On 24 February 2016, Facebook rolled out an update to its ‘Like’ button with five new 'reactions' – ‘Love’, ‘Haha’, ‘Wow’, ‘Sad’ and ‘Angry’.
The expanded list of emoticons was introduced globally after a five-month test that began in Ireland and Spain before expanding to Chile, Portugal, the Philippines, Japan and Colombia.
Richard Sim, director of monetisation for ad interfaces and News Feed ads at Facebook, said, “I think the first reaction we would expect is nervousness, because, ‘Oh my gosh, now there are going to be ways for people to respond multi-dimensionally with the things that I'm posting.' I think that's a very natural reaction, but as a business, I ultimately want to know how people think about the things that I'm saying."
Closer home, people suggest that this new service can be a boon if leveraged right.
Sanjay Tripathy, senior vice president, marketing, product, digital and e-commerce, HDFC Life, says, “In particular, when a friend or brand posts something sentimental such as a death or an illness, anyone would feel awkward ‘liking’ the message.

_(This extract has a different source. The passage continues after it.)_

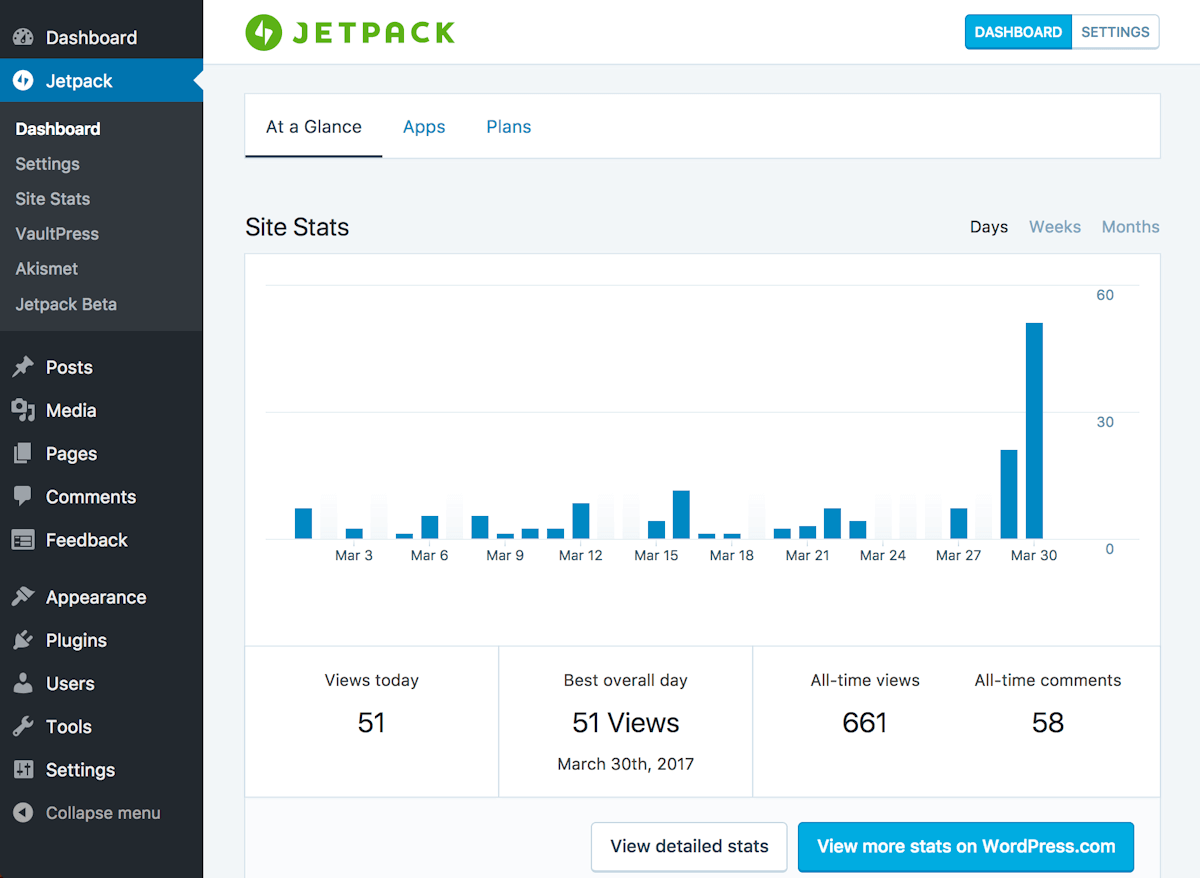This screenshot has width=1200, height=878.
Task: Click the Collapse menu arrow icon
Action: [x=23, y=813]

The new reactions allow users to empathise by giving a more personal and apt reply. This will help brands understand their customers’ first reaction much more clearly. The customers will be able to give an instant reaction from a variety of reactions which will help brands serve the customers better."
He adds, “On the other side, instead of expressing grief through the power of the written word, people would now show their emotions through an emoji. With the emergence of Facebook reactions, it’s a fear that emotional expression will diminish as people will allow this small emoticon to speak for itself. We already know that social media has reduced the level of oral communication and human interaction immensely. But these new reactions can affect information sharing on Facebook.”

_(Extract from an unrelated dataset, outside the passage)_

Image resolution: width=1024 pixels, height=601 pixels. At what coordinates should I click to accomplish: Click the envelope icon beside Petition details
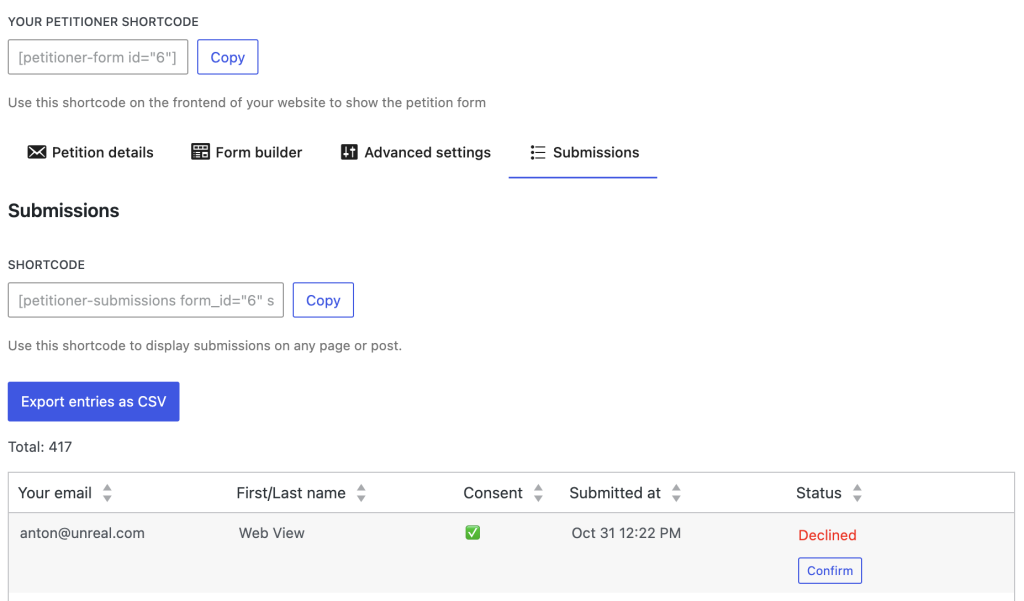tap(37, 152)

Rajiv Dingra, CEO and founder, WATConsult, concurs. He notes, “I think the new ‘Reactions’ are a bit of boon and bane. It’s a boon because the reactions will give sentiment and context. At the same time it’s a bane because it's no longer a myopic, or single reaction. If you have an update that people don't like – there can be an angry reaction. It could create more social media crises for brands on Facebook by giving a calculable number of the people who have been pissed off. It also gives them richer data analytics and qualitative feedback. It's a double-edged sword that gives brands a real time scare.”
Ashish Patkar, founder and CEO, Monk Media, is impressed by the new service. He says, “Just a 'Like' at times falls short. I think the new Facebook 'Reactions' is a boon for brands as it will help them capture an apt consumer reaction as per the campaign they are running.”

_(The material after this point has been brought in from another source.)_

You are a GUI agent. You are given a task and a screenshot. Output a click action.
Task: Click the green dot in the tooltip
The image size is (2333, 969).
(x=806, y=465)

Sudhir Nair, co-founder and CEO, 21n78e, says that the new reactions will help with providing more detailing. He says “A generalised ‘Like’ doesn’t tell what a person wants. This gives more detail and gives a better picture of what people are trying to say. It has more expressions comparing the degree of satisfaction or dissatisfaction."
Paying for 'Love'?
The new reactions could mean that brands could soon take on saying ‘money can’t buy love’.
But like the tactic of buying ‘Likes’, practitioners believe that they should steer clear of buying 'Love', or other reactions.
Patkar says, “Bad marketing managers will always look to purchase 'love' like they did with 'like' but good ones will always create content that gets loved!”
Dingra reminds us that it's still not known whether one can buy 'Love'. He explains “At this moment I’m not sure if brands can buy any singular reaction. So, I’m not sure how that will work. But, these reactions can work as a great mechanism for brands that want to use social media seriously and a wake-up call for those who aren't doing so well.”
Nair surmises, “Brands shouldn’t make the same mistake they made with ‘Likes’. Brands learnt that this isn’t leading to any engagement or anything. Brands and agencies should instead look to create content that will make people use those expressions.”